Please return the listing exactly as written, but without its pictures.

Extracted information:
###

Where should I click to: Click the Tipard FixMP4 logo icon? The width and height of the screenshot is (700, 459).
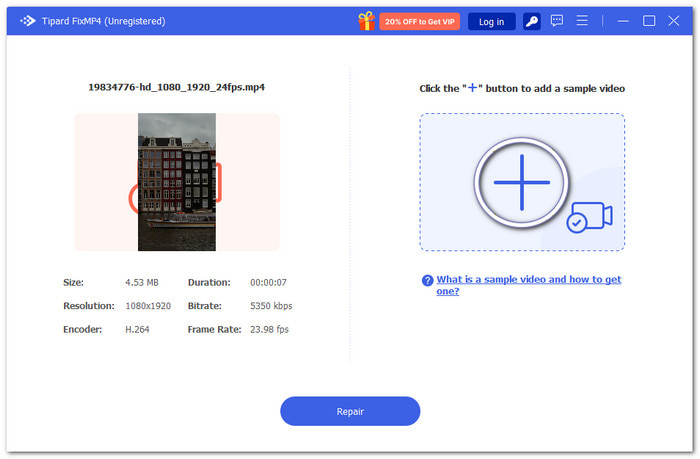tap(28, 21)
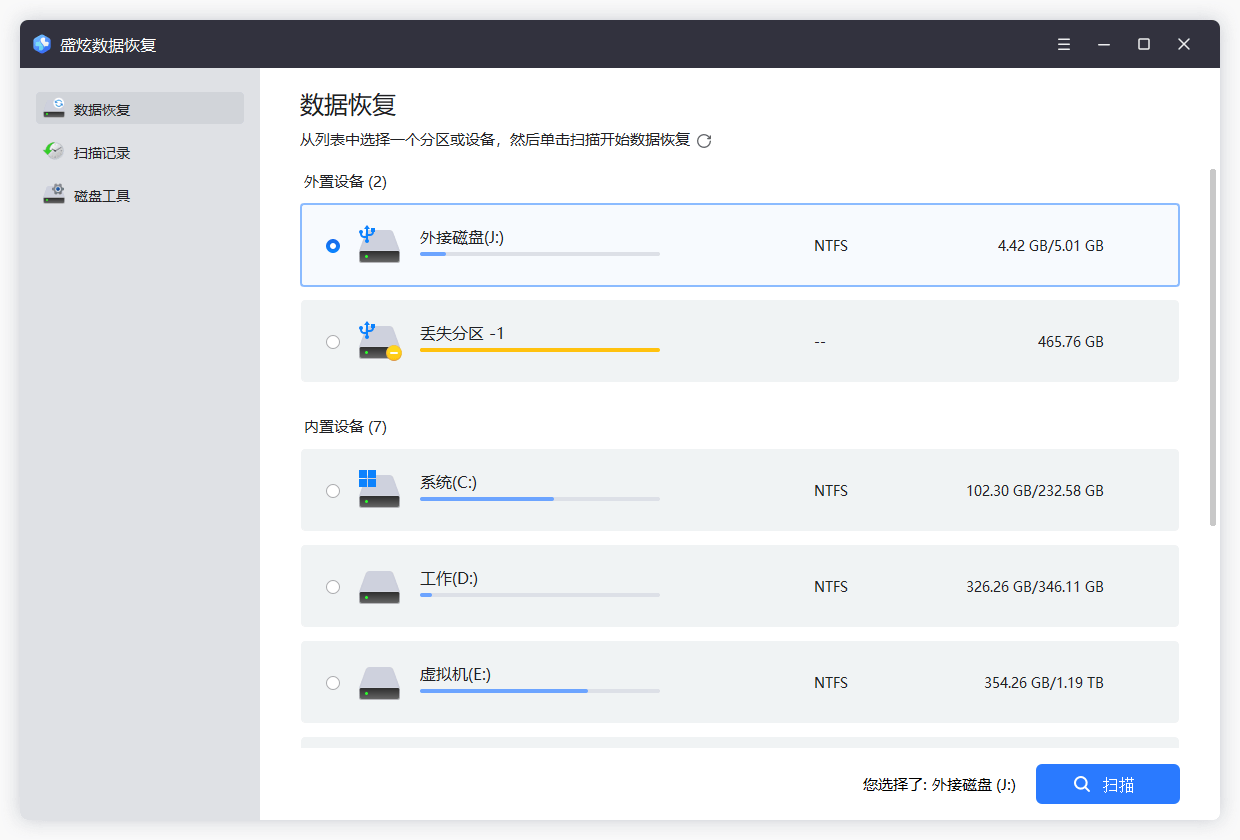
Task: Click the selection summary text 您选择了: 外接磁盘 (J:)
Action: (x=940, y=785)
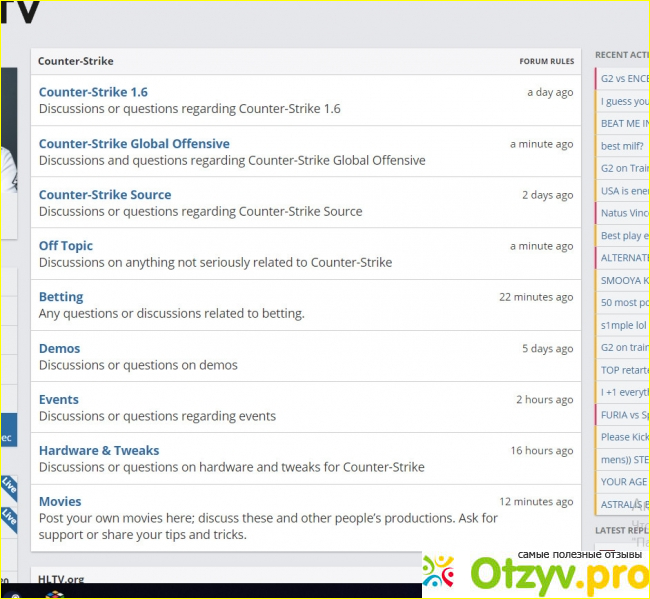Open the Betting forum section

(x=61, y=297)

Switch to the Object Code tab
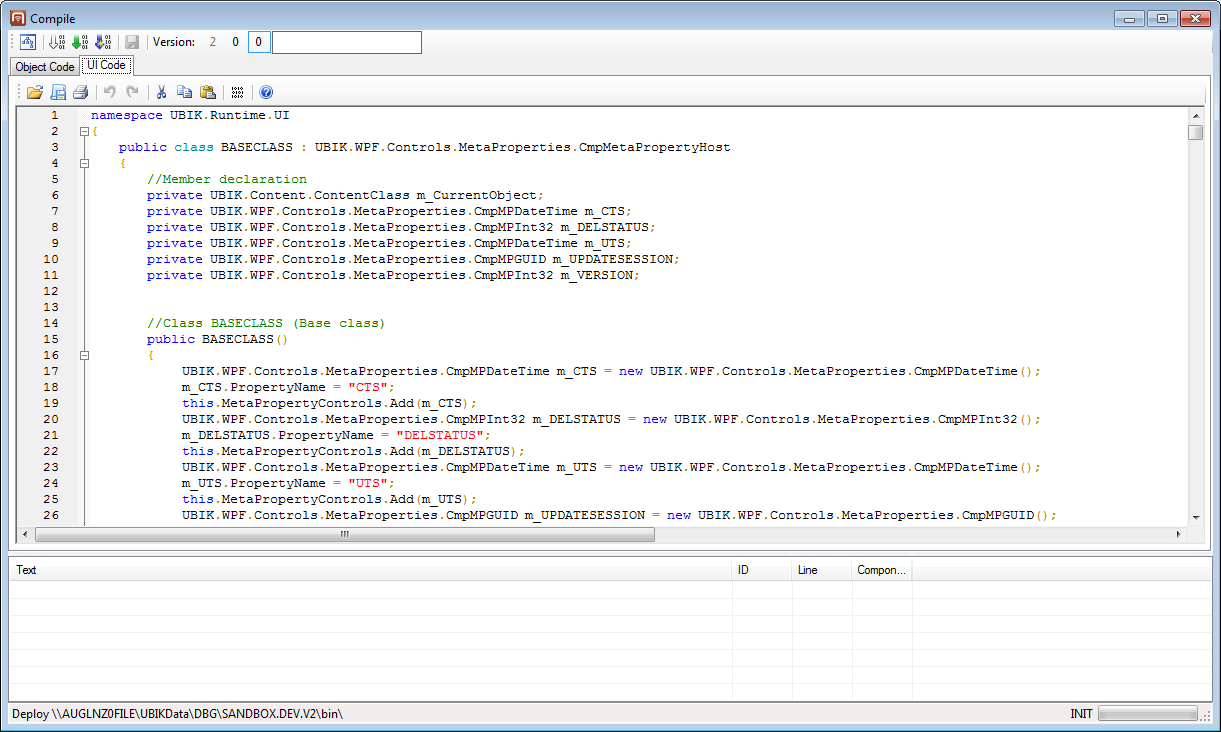[45, 67]
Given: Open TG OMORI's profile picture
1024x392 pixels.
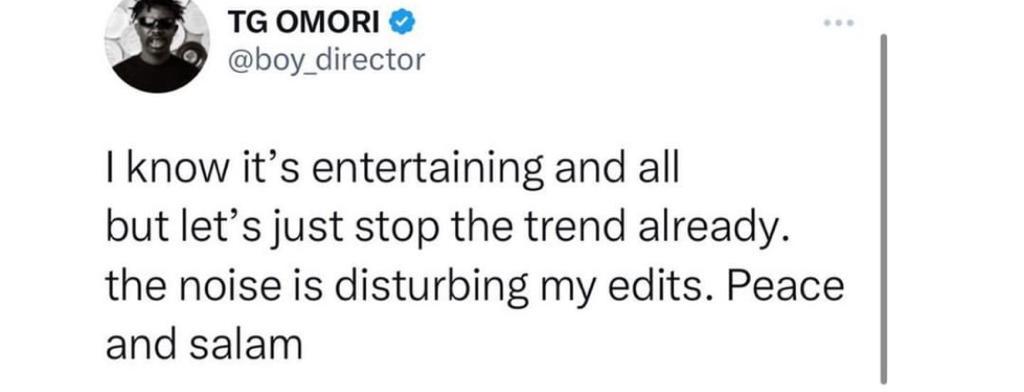Looking at the screenshot, I should [157, 42].
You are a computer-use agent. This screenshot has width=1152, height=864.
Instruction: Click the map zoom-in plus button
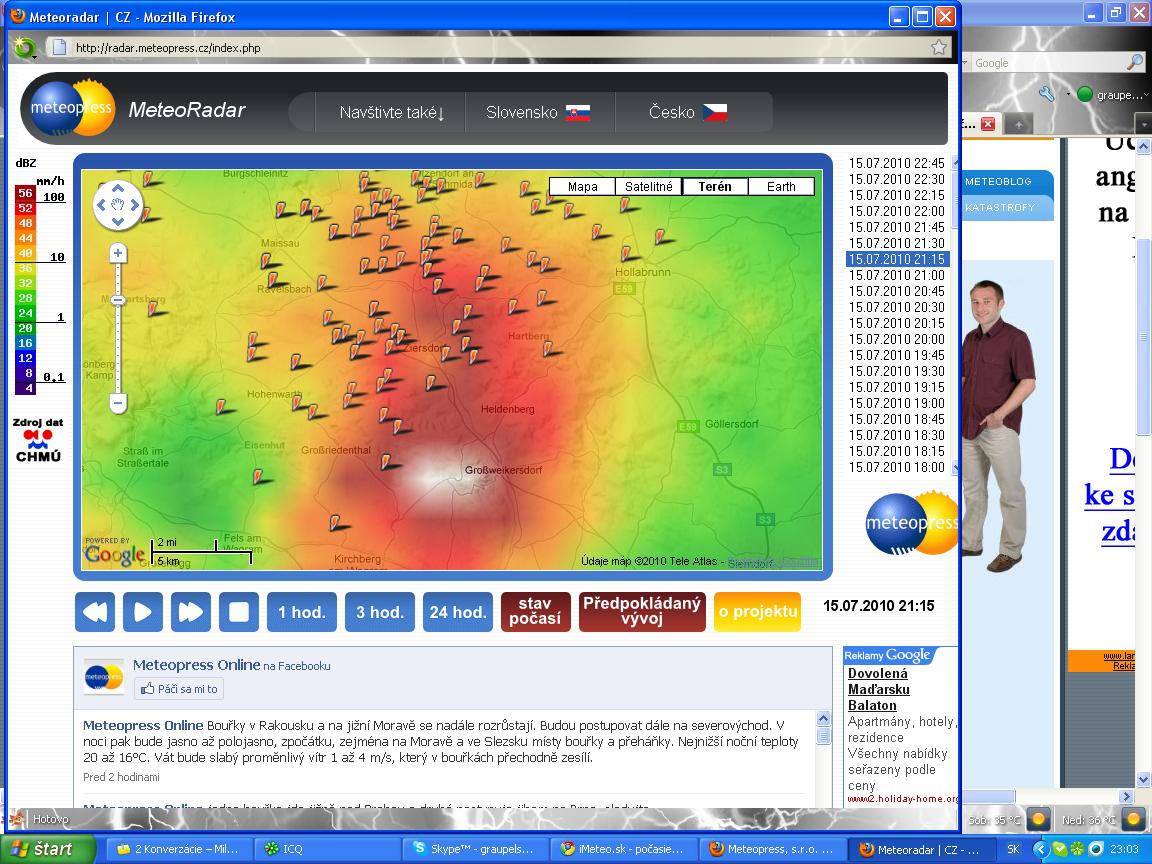point(118,254)
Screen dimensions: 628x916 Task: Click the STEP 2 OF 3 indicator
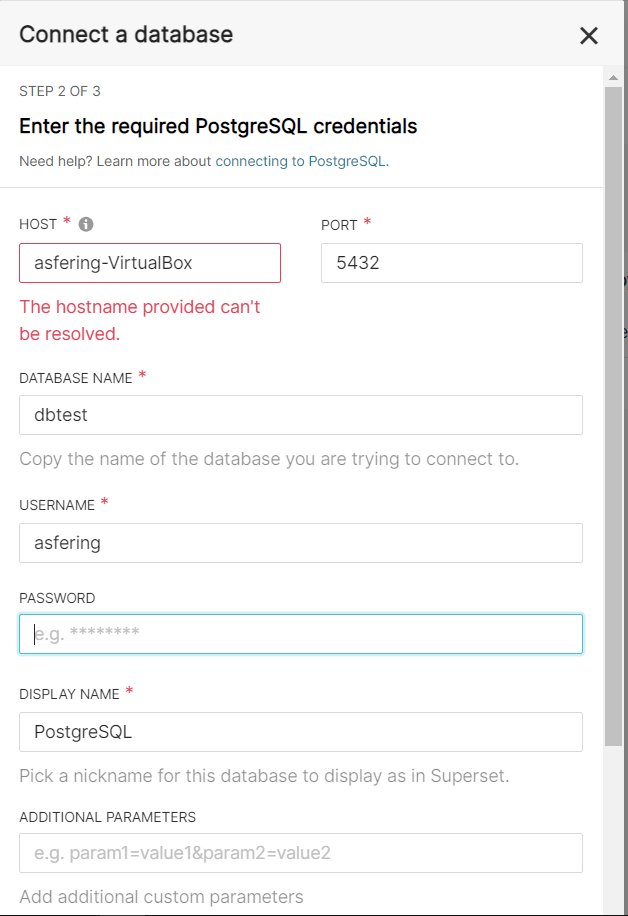pyautogui.click(x=60, y=91)

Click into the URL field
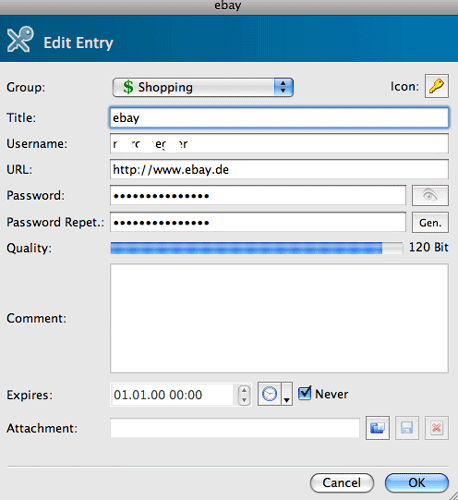pyautogui.click(x=279, y=169)
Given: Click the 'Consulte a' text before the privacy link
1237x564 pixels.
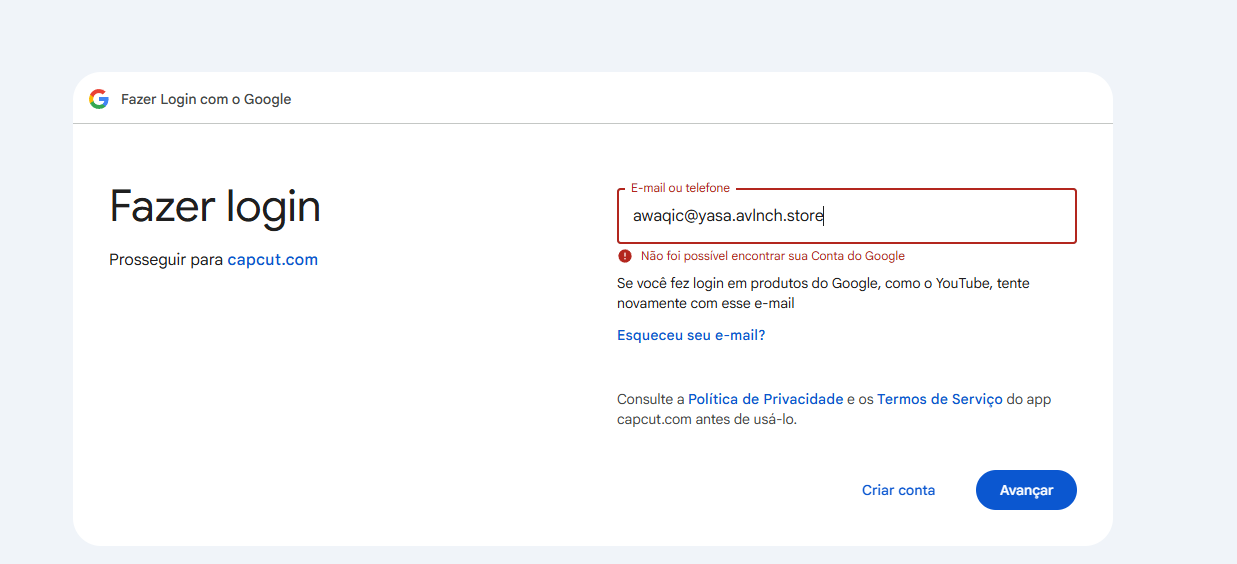Looking at the screenshot, I should click(x=650, y=399).
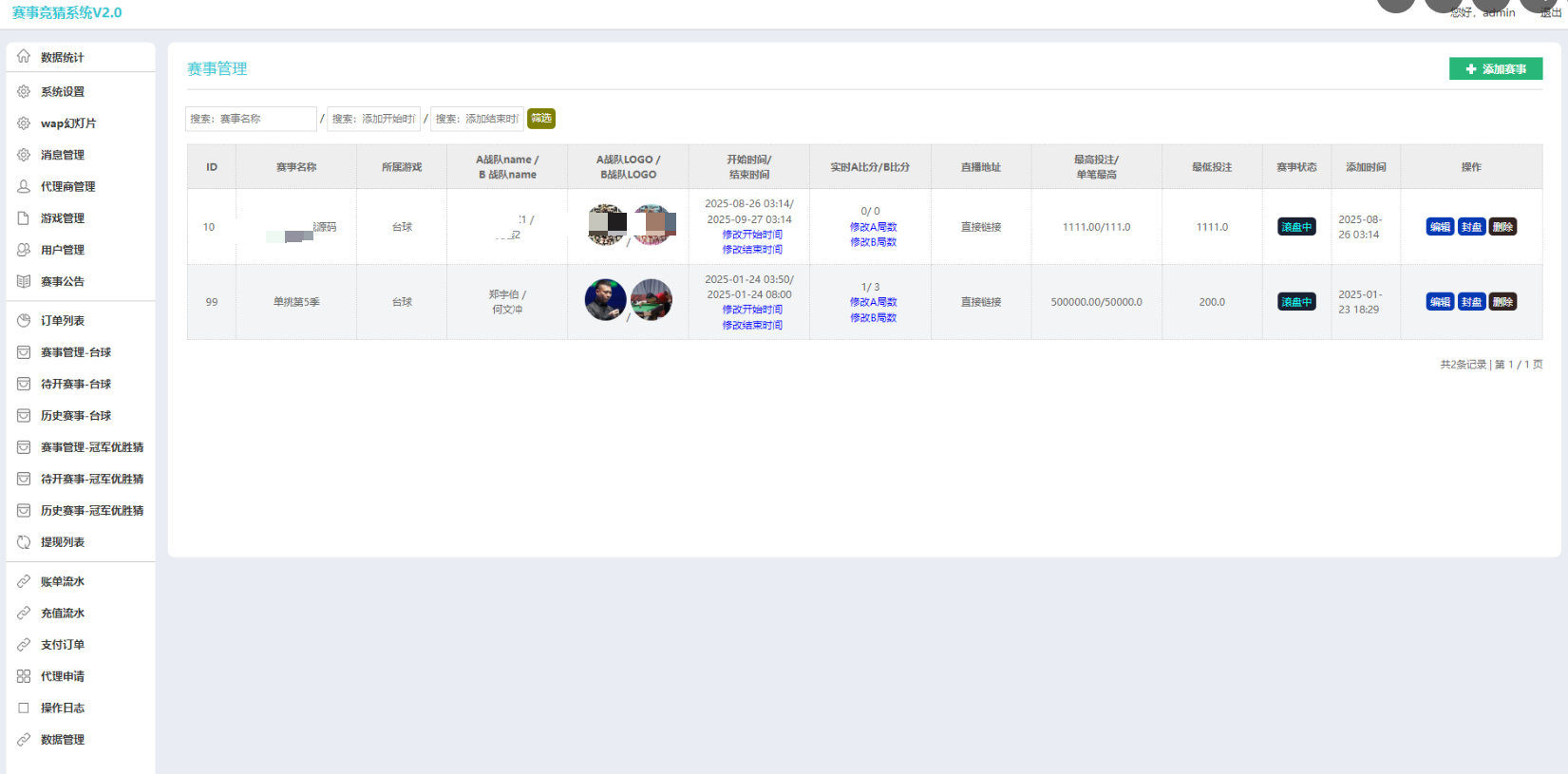Screen dimensions: 1568x774
Task: Click the green 添加赛事 button
Action: click(1495, 69)
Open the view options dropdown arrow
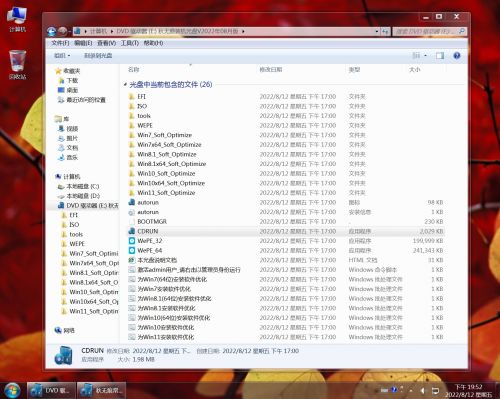This screenshot has width=500, height=399. pyautogui.click(x=425, y=56)
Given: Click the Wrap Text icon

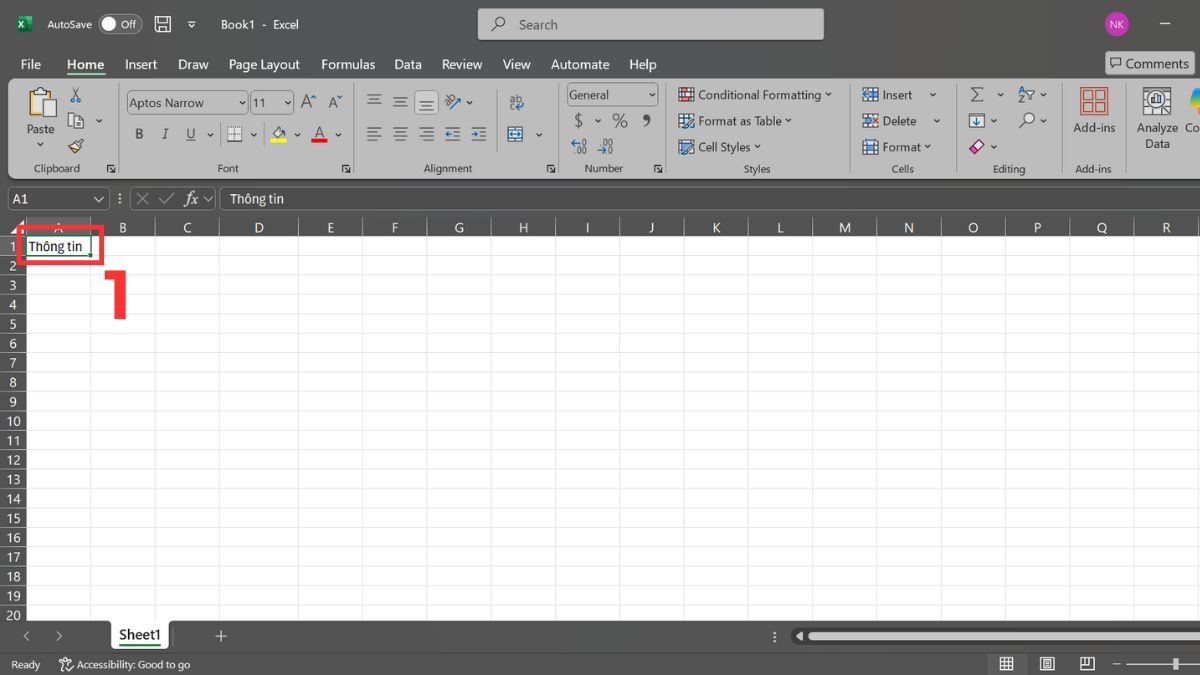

###

Finished exercise:
Where should I click to: Click the Tipard FixMP4 logo icon? The width and height of the screenshot is (700, 459).
tap(28, 21)
Task: Click the selection summary text 您选择了: 外接磁盘 (J:)
Action: (x=940, y=785)
Open the Betting forum section

(x=61, y=297)

Switch to the Object Code tab
[45, 67]
Given: Open TG OMORI's profile picture
1024x392 pixels.
Looking at the screenshot, I should [157, 42].
You are a computer-use agent. This screenshot has width=1152, height=864.
Instruction: Click the map zoom-in plus button
point(118,254)
Screen dimensions: 628x916 Task: Click the STEP 2 OF 3 indicator
pyautogui.click(x=60, y=91)

Click into the URL field
pyautogui.click(x=279, y=169)
Given: Click the 'Consulte a' text before the privacy link
1237x564 pixels.
Looking at the screenshot, I should click(x=650, y=399).
Screen dimensions: 1568x774
Task: Click the green 添加赛事 button
Action: click(1495, 69)
Open the view options dropdown arrow
This screenshot has width=500, height=399. pyautogui.click(x=425, y=56)
Given: Click the Wrap Text icon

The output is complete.